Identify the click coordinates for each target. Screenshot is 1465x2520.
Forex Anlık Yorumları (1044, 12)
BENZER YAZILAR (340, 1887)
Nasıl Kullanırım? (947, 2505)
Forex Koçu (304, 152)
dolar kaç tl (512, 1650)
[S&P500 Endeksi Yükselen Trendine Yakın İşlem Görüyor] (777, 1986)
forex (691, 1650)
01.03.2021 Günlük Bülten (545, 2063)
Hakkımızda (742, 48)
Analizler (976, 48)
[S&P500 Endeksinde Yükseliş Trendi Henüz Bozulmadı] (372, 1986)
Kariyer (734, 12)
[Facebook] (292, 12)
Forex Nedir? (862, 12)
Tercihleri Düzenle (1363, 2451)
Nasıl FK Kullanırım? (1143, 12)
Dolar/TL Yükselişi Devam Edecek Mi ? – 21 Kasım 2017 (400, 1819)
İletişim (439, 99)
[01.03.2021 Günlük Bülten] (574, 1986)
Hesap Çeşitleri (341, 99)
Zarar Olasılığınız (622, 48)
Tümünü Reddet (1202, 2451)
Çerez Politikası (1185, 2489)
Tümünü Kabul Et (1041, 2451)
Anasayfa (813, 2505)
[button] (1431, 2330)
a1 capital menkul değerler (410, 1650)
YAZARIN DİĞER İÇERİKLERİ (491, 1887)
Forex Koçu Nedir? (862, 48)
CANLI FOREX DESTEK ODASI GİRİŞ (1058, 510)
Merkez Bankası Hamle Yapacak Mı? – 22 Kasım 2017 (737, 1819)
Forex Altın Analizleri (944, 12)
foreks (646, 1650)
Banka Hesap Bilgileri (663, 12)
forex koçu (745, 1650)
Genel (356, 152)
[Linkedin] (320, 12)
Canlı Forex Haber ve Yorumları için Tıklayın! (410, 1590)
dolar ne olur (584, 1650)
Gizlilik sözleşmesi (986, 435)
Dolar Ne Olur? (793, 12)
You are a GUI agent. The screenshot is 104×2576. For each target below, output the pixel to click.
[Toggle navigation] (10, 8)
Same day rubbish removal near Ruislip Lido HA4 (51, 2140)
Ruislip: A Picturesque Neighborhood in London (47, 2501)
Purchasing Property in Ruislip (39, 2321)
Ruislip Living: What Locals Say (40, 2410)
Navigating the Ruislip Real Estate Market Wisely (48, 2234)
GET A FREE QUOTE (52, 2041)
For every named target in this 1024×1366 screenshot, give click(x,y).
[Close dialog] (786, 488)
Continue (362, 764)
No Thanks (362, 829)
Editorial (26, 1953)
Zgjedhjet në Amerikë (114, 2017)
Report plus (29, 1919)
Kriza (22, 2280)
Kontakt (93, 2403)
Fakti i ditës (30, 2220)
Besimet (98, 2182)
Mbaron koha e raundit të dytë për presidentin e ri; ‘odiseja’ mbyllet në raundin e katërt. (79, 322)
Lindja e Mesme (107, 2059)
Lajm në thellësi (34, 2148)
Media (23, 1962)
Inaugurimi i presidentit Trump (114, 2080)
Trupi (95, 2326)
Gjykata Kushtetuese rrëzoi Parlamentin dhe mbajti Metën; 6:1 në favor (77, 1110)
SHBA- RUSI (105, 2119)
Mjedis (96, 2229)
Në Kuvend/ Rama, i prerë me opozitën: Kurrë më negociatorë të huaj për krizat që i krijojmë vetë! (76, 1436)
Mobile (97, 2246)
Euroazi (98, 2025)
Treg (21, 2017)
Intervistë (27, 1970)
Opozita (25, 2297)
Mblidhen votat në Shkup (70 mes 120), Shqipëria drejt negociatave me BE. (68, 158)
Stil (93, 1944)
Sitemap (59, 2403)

..........

» **What needs to be done**
Provide the number of lines in the records above that contain the word "Günlük", with no additional words.

» **Answer for the task**
2